'Up to Speed' is one trippy travel show
Armchair travelers who find most travel shows a bit too slow — you know, earnest host visits exotic destination and waxes rhapsodic about the major landmarks — are about to get the chance to pick up the pace a bit.
Premiering Aug. 9 on Hulu.com, “Up to Speed” is part travelogue, part performance art and wholly unlike any other travel show out there. Think Mork and Monty Python take Manhattan — and five other destinations — and you begin to get the idea.
The show is a collaboration between Richard Linklater, director of “Dazed and Confused,” “Waking Life” and “School of Rock,” and Timothy “Speed” Levitch, a professional tour guide (“kind of,” he says) best known for his philosophical ramblings, thrift-store fashion sense and unique takes on New York attractions.
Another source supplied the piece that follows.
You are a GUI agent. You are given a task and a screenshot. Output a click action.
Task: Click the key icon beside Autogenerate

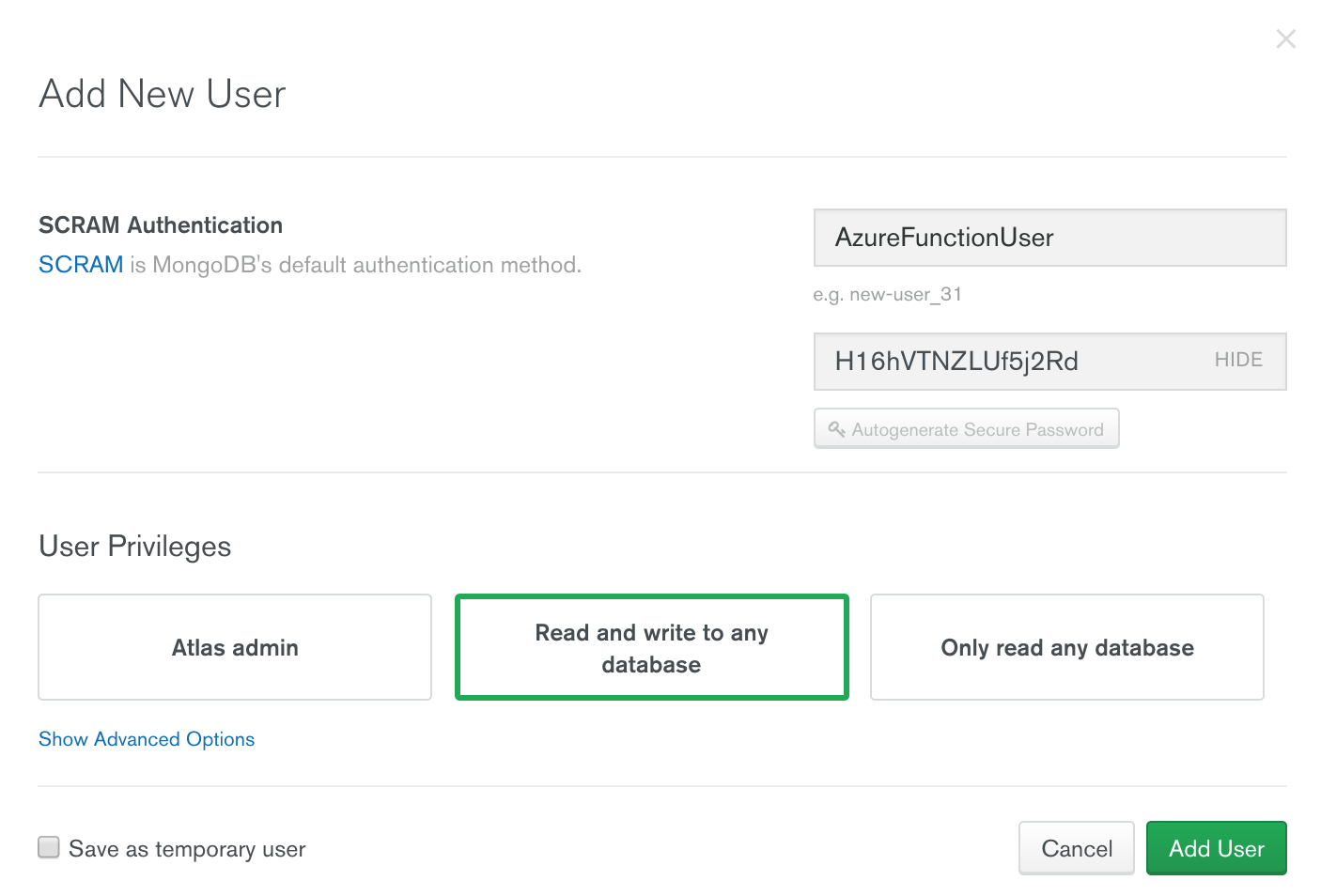tap(836, 429)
“It’s a magical history tour; it’s a theater piece,” said Levitch, who serves as the show’s hyperactive and metaphor-mixing host. “It’s a mix, a big salad — and the bigger the salad, the better.”
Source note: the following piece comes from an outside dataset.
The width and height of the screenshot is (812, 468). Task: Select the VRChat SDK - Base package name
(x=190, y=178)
It’s also a rebuttal of sorts to what Levitch sees as the overly programmed focus that defines the mainstream tour industry, an industry he learned about firsthand as a guide for Big Apple and Gray Line Tours in New York in the 1990s.
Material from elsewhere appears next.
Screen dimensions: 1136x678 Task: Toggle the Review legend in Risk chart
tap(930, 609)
“When you work in [the industry], you learn it’s like high school,” he told NBC News. “A lot of the popular and famous monuments are actually quite vapid. It’s the dweebs and wallflowers off in the corner that often have the most interesting things to say.”
For Levitch, those dweebs and wallflowers include such “monumentally ignored monuments” as a gold fire hydrant in San Francisco that tells the story of the 1906 earthquake and a metal doorknob that waxes nostalgic for Chicago’s bohemian history.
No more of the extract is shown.